**WHAT THE EXERCISE ASKS**. Copy out the material below word for word, leaving every line unchanged.

**SUPPLIED MATERIAL**.
((
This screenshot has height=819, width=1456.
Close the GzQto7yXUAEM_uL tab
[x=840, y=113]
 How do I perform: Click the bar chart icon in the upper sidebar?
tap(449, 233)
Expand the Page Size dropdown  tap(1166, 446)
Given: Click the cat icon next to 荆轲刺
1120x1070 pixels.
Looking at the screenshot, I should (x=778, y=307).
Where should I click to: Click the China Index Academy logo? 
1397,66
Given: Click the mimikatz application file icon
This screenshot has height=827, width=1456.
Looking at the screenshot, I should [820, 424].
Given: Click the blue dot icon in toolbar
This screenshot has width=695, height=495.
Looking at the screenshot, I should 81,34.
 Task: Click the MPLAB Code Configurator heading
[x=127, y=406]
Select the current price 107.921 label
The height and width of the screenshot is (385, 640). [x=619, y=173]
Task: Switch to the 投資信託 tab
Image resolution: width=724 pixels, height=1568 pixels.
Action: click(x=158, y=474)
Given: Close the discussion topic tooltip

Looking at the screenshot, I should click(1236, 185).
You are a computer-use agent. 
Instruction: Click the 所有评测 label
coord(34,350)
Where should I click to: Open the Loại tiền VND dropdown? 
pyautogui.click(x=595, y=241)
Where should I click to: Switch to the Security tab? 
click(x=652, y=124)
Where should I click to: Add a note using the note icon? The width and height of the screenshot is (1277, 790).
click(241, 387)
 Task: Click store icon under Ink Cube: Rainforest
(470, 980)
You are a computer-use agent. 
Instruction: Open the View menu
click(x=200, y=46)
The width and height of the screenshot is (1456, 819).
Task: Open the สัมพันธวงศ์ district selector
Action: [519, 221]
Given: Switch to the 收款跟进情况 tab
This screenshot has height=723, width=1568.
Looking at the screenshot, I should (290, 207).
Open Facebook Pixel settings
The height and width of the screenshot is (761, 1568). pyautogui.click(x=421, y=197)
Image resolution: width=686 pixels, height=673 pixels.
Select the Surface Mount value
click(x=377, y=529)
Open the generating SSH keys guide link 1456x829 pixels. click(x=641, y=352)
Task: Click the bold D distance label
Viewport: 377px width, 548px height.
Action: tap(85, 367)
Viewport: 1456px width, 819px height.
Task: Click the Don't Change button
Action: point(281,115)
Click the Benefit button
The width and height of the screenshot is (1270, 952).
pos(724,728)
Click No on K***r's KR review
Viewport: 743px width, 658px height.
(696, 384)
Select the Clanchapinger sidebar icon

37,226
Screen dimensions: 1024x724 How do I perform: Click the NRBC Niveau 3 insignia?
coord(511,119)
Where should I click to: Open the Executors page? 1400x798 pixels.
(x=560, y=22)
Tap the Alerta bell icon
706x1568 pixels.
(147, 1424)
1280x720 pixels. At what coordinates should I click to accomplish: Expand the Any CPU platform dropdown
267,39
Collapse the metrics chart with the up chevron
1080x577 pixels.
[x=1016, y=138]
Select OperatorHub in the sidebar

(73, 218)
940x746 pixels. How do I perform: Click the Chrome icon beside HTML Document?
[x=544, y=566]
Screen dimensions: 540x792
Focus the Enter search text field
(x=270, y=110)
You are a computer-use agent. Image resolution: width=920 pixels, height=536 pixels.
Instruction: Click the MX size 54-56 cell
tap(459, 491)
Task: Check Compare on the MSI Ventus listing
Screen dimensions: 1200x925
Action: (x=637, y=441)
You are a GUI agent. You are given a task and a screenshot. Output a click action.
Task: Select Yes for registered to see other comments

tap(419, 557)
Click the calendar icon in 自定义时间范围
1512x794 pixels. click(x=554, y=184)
))
**THE RESULT**.
This screenshot has height=819, width=1456.
Close the GzQto7yXUAEM_uL tab
[x=840, y=113]
 How do I perform: Click the bar chart icon in the upper sidebar?
tap(449, 233)
Expand the Page Size dropdown  tap(1166, 446)
Given: Click the cat icon next to 荆轲刺
1120x1070 pixels.
Looking at the screenshot, I should (x=778, y=307).
Where should I click to: Click the China Index Academy logo? 
1397,66
Given: Click the mimikatz application file icon
This screenshot has height=827, width=1456.
Looking at the screenshot, I should [820, 424].
Given: Click the blue dot icon in toolbar
This screenshot has width=695, height=495.
Looking at the screenshot, I should 81,34.
 Task: Click the MPLAB Code Configurator heading
[x=127, y=406]
Select the current price 107.921 label
The height and width of the screenshot is (385, 640). [x=619, y=173]
Task: Switch to the 投資信託 tab
Image resolution: width=724 pixels, height=1568 pixels.
Action: click(x=158, y=474)
Given: Close the discussion topic tooltip

Looking at the screenshot, I should click(1236, 185).
You are a computer-use agent. 
Instruction: Click the 所有评测 label
coord(34,350)
Where should I click to: Open the Loại tiền VND dropdown? 
pyautogui.click(x=595, y=241)
Where should I click to: Switch to the Security tab? 
click(x=652, y=124)
Where should I click to: Add a note using the note icon? The width and height of the screenshot is (1277, 790).
click(241, 387)
 Task: Click store icon under Ink Cube: Rainforest
(470, 980)
You are a computer-use agent. 
Instruction: Open the View menu
click(x=200, y=46)
The width and height of the screenshot is (1456, 819).
Task: Open the สัมพันธวงศ์ district selector
Action: [519, 221]
Given: Switch to the 收款跟进情况 tab
This screenshot has height=723, width=1568.
Looking at the screenshot, I should (290, 207).
Open Facebook Pixel settings
The height and width of the screenshot is (761, 1568). pyautogui.click(x=421, y=197)
Image resolution: width=686 pixels, height=673 pixels.
Select the Surface Mount value
click(x=377, y=529)
Open the generating SSH keys guide link 1456x829 pixels. click(x=641, y=352)
Task: Click the bold D distance label
Viewport: 377px width, 548px height.
Action: tap(85, 367)
Viewport: 1456px width, 819px height.
Task: Click the Don't Change button
Action: point(281,115)
Click the Benefit button
The width and height of the screenshot is (1270, 952).
pos(724,728)
Click No on K***r's KR review
Viewport: 743px width, 658px height.
(696, 384)
Select the Clanchapinger sidebar icon

37,226
Screen dimensions: 1024x724 How do I perform: Click the NRBC Niveau 3 insignia?
coord(511,119)
Where should I click to: Open the Executors page? 1400x798 pixels.
(x=560, y=22)
Tap the Alerta bell icon
706x1568 pixels.
(147, 1424)
1280x720 pixels. At what coordinates should I click to accomplish: Expand the Any CPU platform dropdown
267,39
Collapse the metrics chart with the up chevron
1080x577 pixels.
[x=1016, y=138]
Select OperatorHub in the sidebar

(73, 218)
940x746 pixels. How do I perform: Click the Chrome icon beside HTML Document?
[x=544, y=566]
Screen dimensions: 540x792
Focus the Enter search text field
(x=270, y=110)
You are a computer-use agent. Image resolution: width=920 pixels, height=536 pixels.
Instruction: Click the MX size 54-56 cell
tap(459, 491)
Task: Check Compare on the MSI Ventus listing
Screen dimensions: 1200x925
Action: (x=637, y=441)
You are a GUI agent. You are given a task and a screenshot. Output a click action.
Task: Select Yes for registered to see other comments

tap(419, 557)
Click the calendar icon in 自定义时间范围
1512x794 pixels. click(x=554, y=184)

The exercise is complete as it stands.